Basic research at the Max Planck Institute for Biology Tübingen addresses fundamental questions in microbial, algal, plant and animal biology, including the interaction between different organisms. The approaches we use range from biochemistry, cell and developmental biology to evolutionary and ecological genetics, functional genomics and bioinformatics. The institute currently has five active departments, each led by a Director: Protein Evolution (Andrei Lupas), Microbiome Research (Ruth Ley), Integrative Evolutionary Biology (Ralf Sommer), Algal Development and Evolution (Susana Coelho), and Molecular Biology (Detlef Weigel).
In addition, we host three independent research groups outside the departments, which extend and complement the departments’ scientific directions. Several core facilities provide advanced technical support, each being equipped with state-of-the-art instruments.
Affiliated with the Max Planck Institute for Biology Tübingen is the Friedrich Miescher Laboratory as an institution of the Max Planck Society, with four independent research groups.
The variety of topics investigated by scientists at the MPI for Biology Tübingen is extensive, although all subjects have a biological theme. The cutting-edge technology in molecular and cellular biology and computational science available at the institute is enabling scientists to gain increasing insight into cellular and developmental processes. A highly dynamic and interdisciplinary approach is applied from the molecular level to cells, tissues, and the whole organism.
The core facilities of the MPI for Biology Tübingen are the Electron Microscopy, Light Microscopy, NMR Spectroscopy, the Genome Center, X-Ray Crystallography and the Mass Spectrometry.
The facilities offer a broad range of methods and techniques and provide a motivating and helpful environment where researchers/users are trained and supported throughout their projects.

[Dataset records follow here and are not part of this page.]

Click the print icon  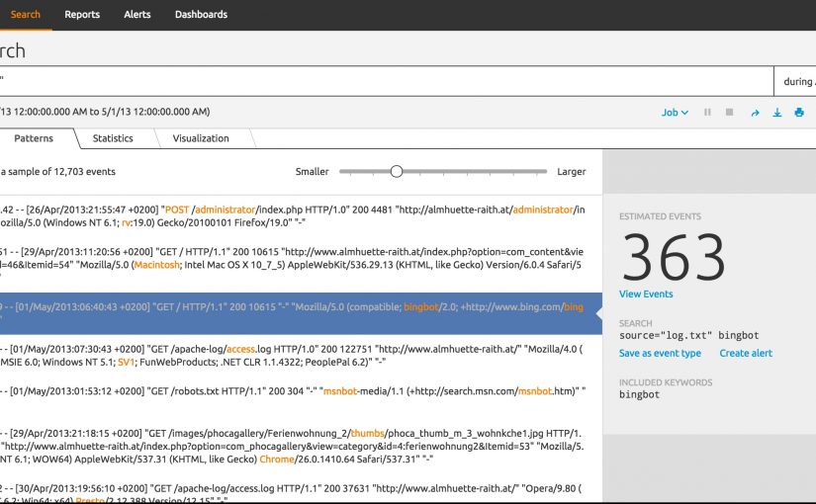click(x=799, y=113)
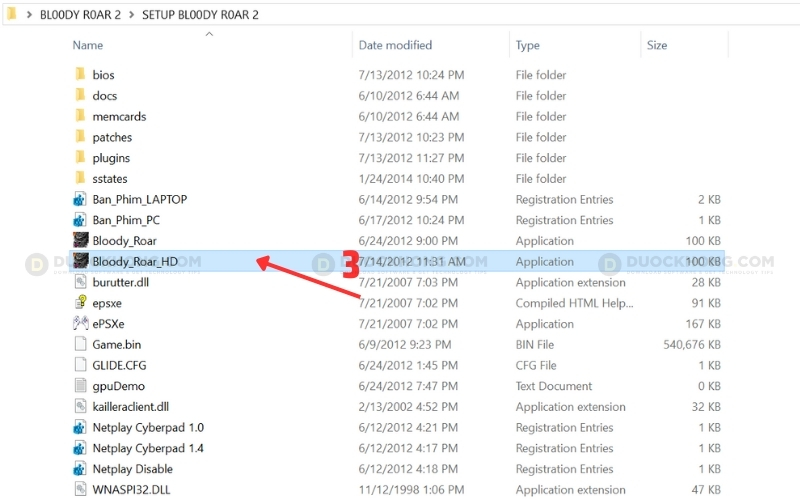The width and height of the screenshot is (800, 500).
Task: Click the epsxe help file icon
Action: (81, 303)
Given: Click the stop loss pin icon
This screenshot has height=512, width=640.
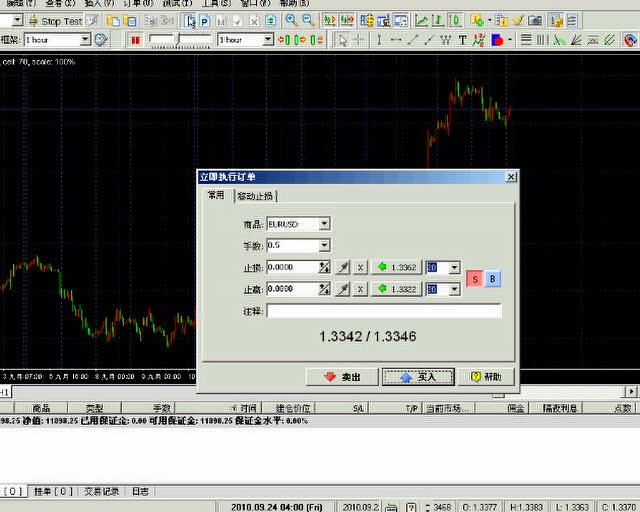Looking at the screenshot, I should pyautogui.click(x=342, y=267).
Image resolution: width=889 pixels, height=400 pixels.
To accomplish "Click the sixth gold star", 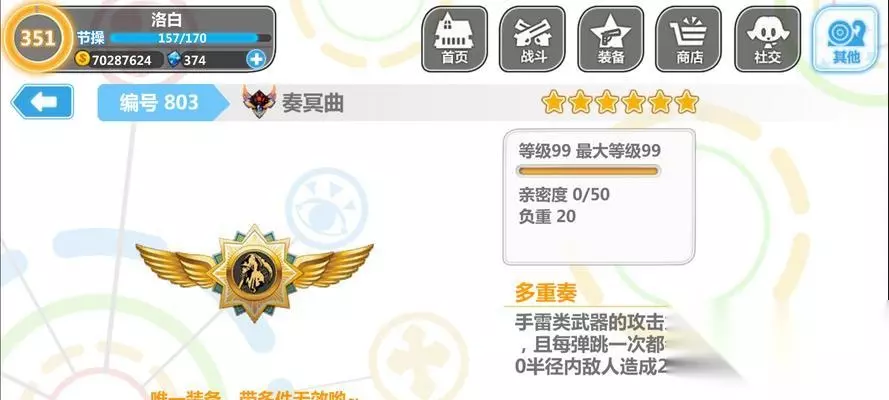I will (687, 102).
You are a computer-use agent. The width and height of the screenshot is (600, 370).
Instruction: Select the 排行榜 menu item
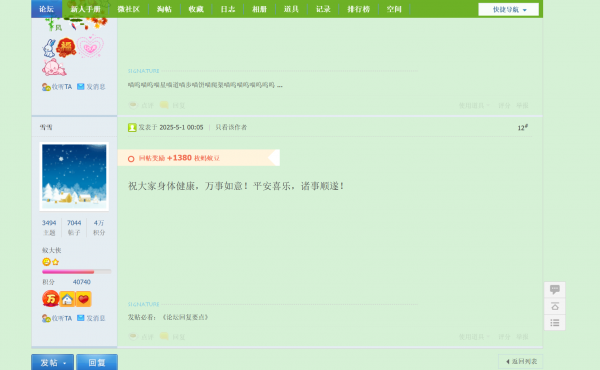point(359,9)
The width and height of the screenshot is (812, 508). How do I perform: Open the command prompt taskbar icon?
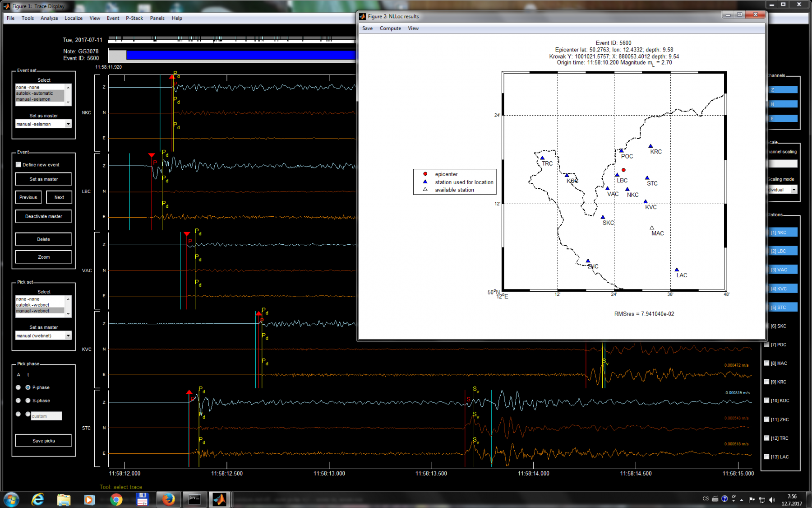point(194,499)
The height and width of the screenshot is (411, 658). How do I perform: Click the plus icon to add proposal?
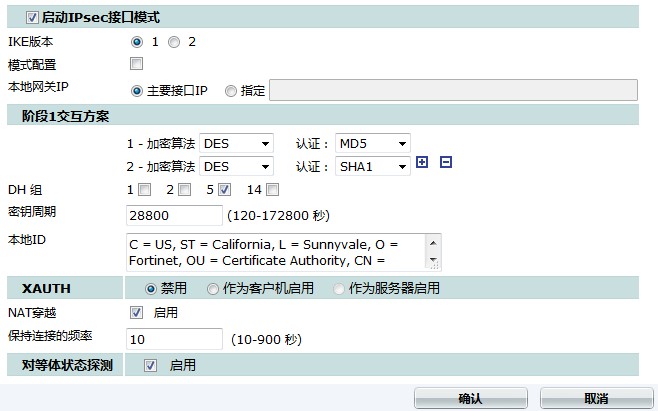pos(422,163)
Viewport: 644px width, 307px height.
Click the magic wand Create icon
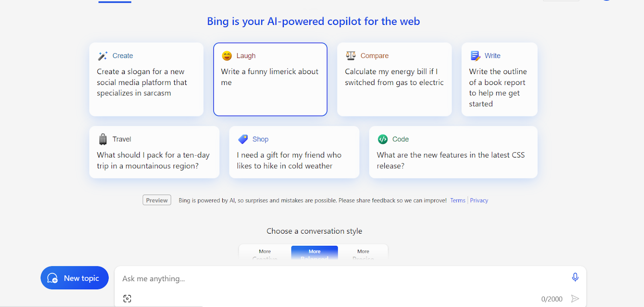point(103,56)
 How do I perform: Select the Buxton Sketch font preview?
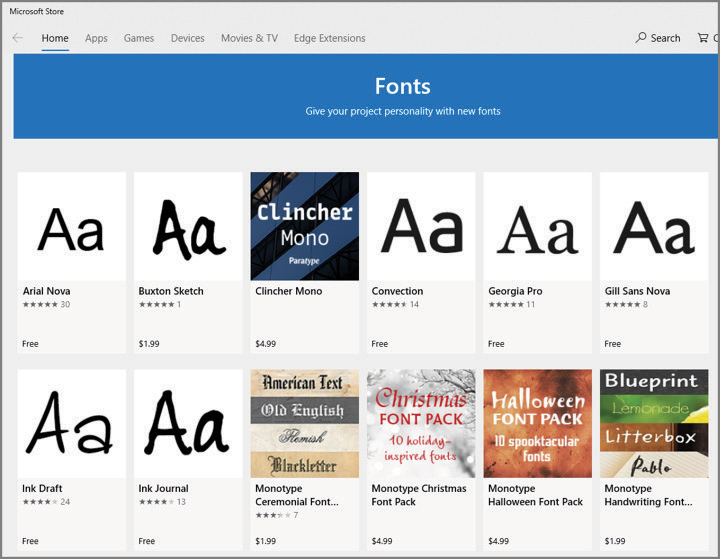pos(188,226)
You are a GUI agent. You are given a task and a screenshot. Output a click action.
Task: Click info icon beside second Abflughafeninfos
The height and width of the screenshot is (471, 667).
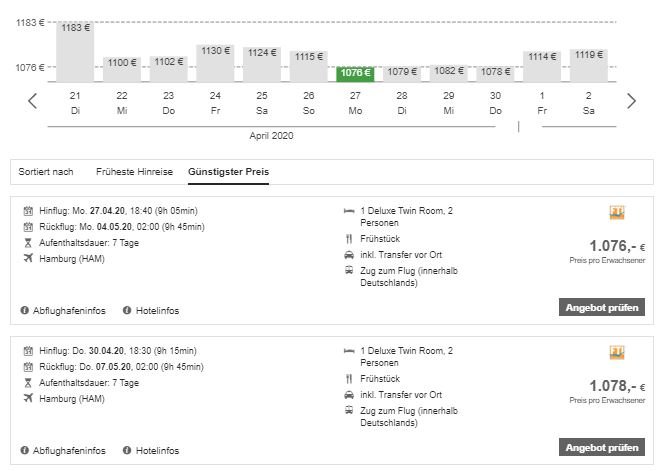25,450
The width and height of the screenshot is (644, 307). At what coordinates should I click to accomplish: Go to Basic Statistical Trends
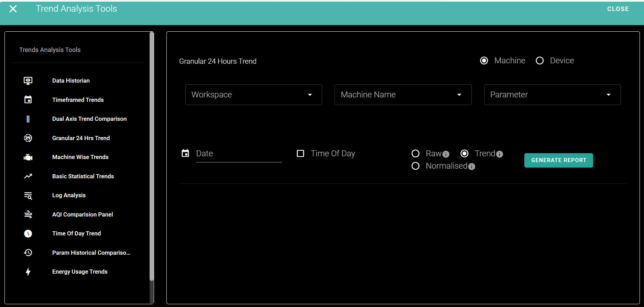coord(83,176)
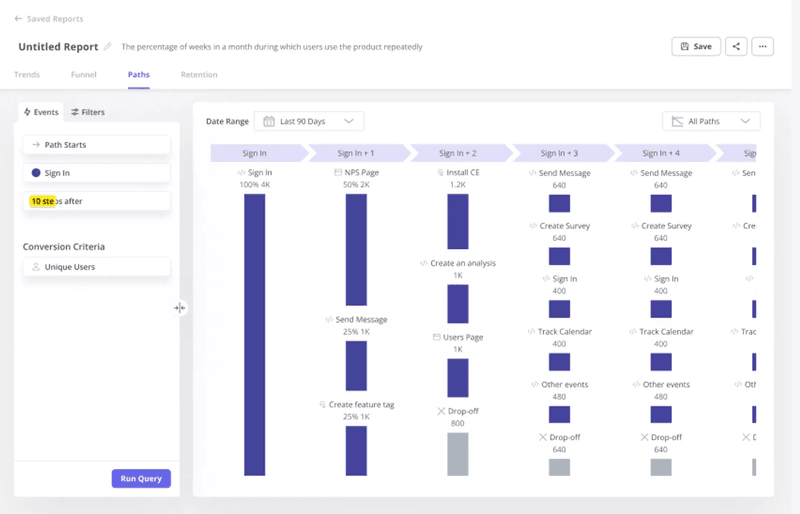Click the back arrow to Saved Reports

18,19
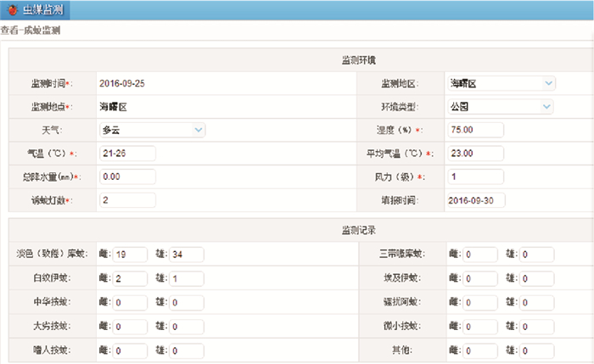Open the 虫媒监测 tab
Screen dimensions: 594x364
click(42, 11)
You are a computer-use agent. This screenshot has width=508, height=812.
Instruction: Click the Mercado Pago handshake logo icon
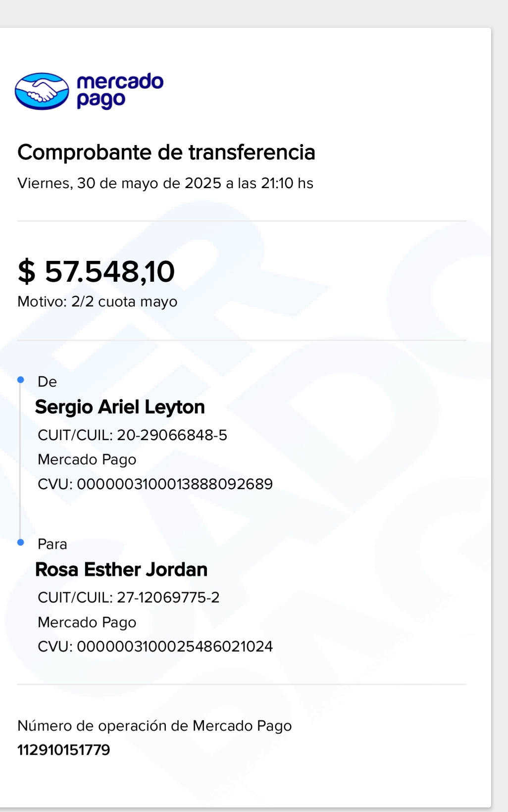click(42, 91)
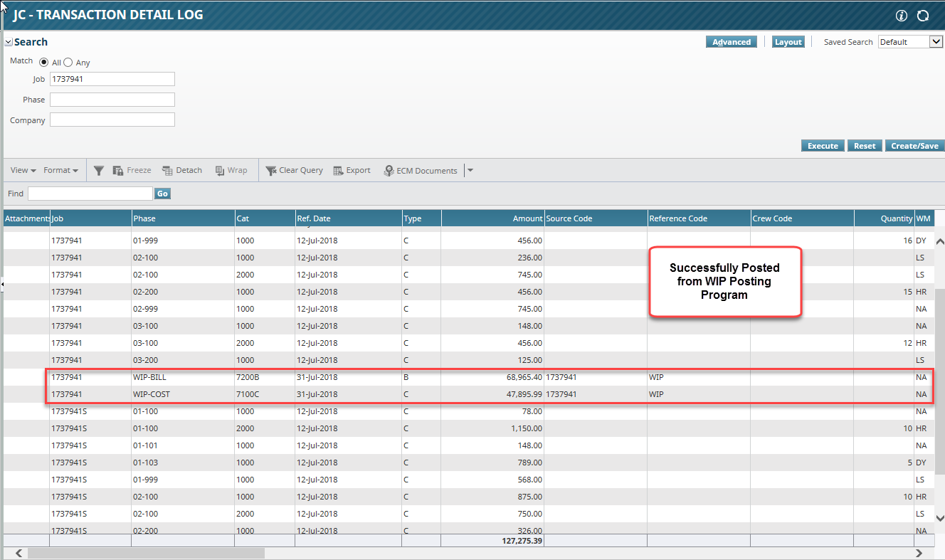Click inside the Find input field
The height and width of the screenshot is (560, 945).
90,193
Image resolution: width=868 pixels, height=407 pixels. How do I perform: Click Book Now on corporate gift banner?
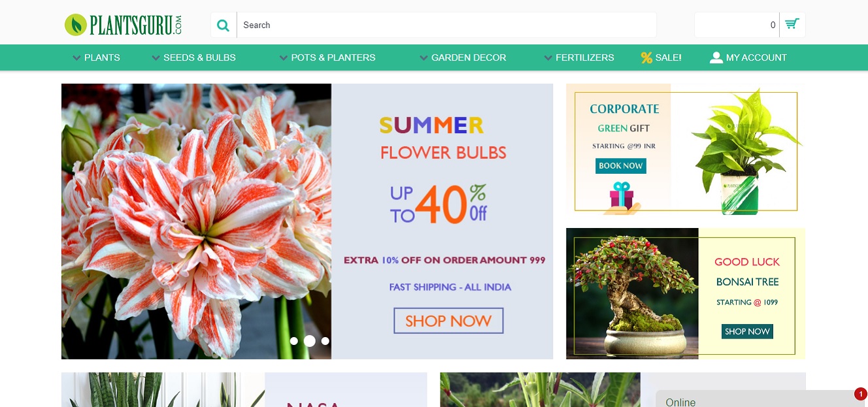(x=621, y=166)
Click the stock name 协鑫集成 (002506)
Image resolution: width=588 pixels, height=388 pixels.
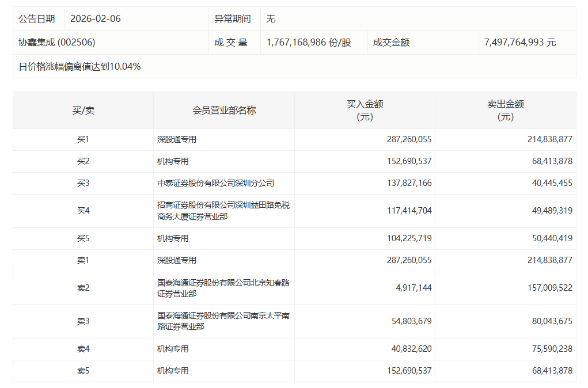click(57, 43)
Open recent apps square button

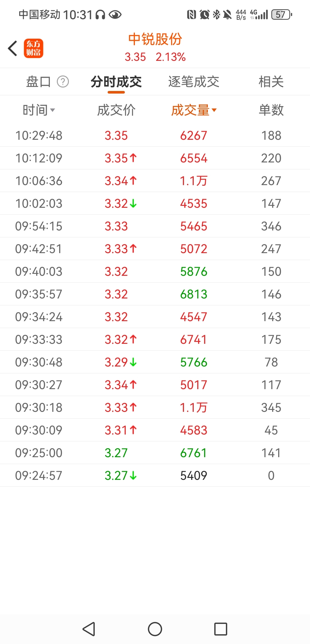[220, 629]
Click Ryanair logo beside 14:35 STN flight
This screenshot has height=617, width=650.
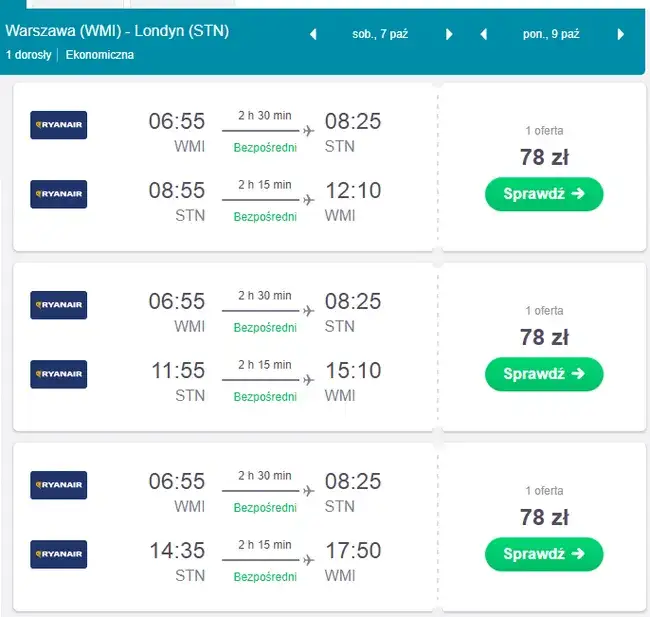coord(59,554)
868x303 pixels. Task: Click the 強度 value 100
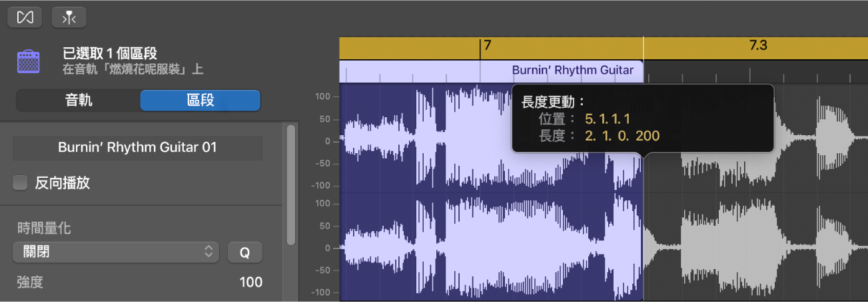pyautogui.click(x=250, y=282)
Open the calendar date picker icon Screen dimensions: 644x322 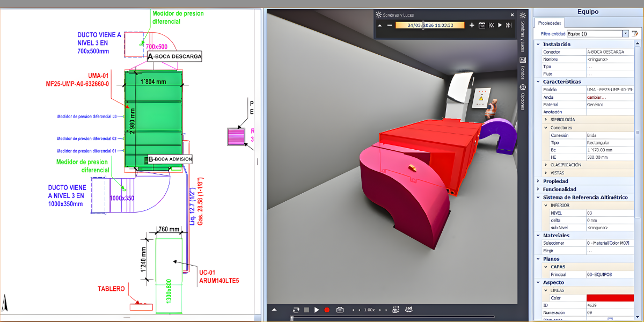point(481,25)
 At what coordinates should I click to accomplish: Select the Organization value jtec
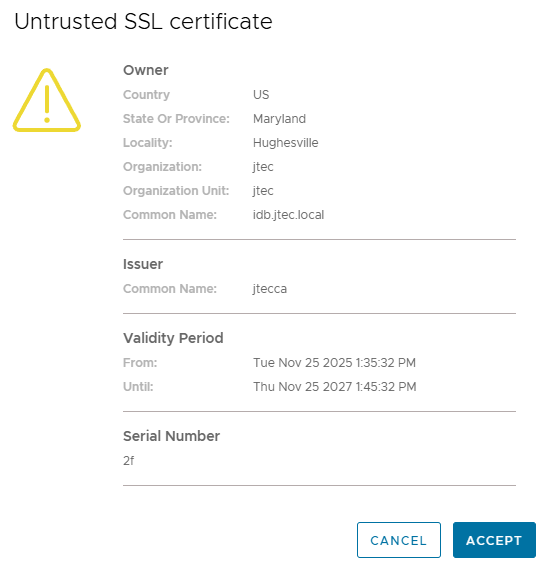263,167
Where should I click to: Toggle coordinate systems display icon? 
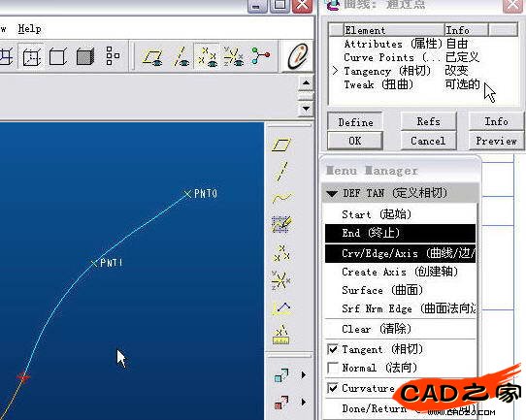[x=234, y=56]
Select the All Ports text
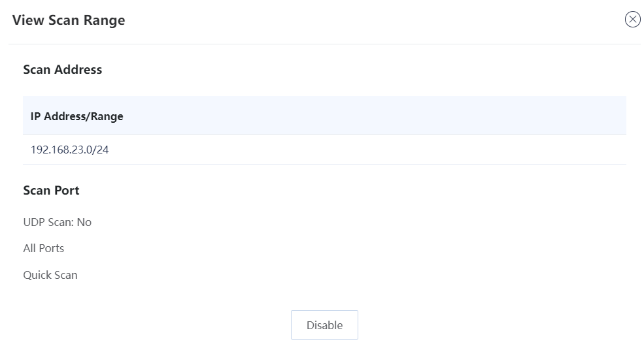Screen dimensions: 644x352 [x=43, y=248]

Contemporary biology covers an enormous spectrum, from research on basic cellular processes to predictions about the consequences of global change. But this spectrum is not always continuous: while there is abundant evidence that organisms can adapt to their natural environment, it is often not obvious what the underlying genetic, molecular and developmental processes are. Similarly, while we have an increasing appreciation for the complexities of population genetic events, the underlying ecological factors are often unclear. A major difficulty in answering these questions stems from the fact that many of these processes operate on different spatial and temporal scales. At the MPI for Biology Tübingen, we aim to bridge these different scales, by studying fundamental aspects of prokaryotic and eukaryotic biology both in the laboratory and in natural settings. To this end, we make use of approaches that range from biochemistry, cell and developmental biology to evolutionary and ecological genetics, functional genomics and computational biology.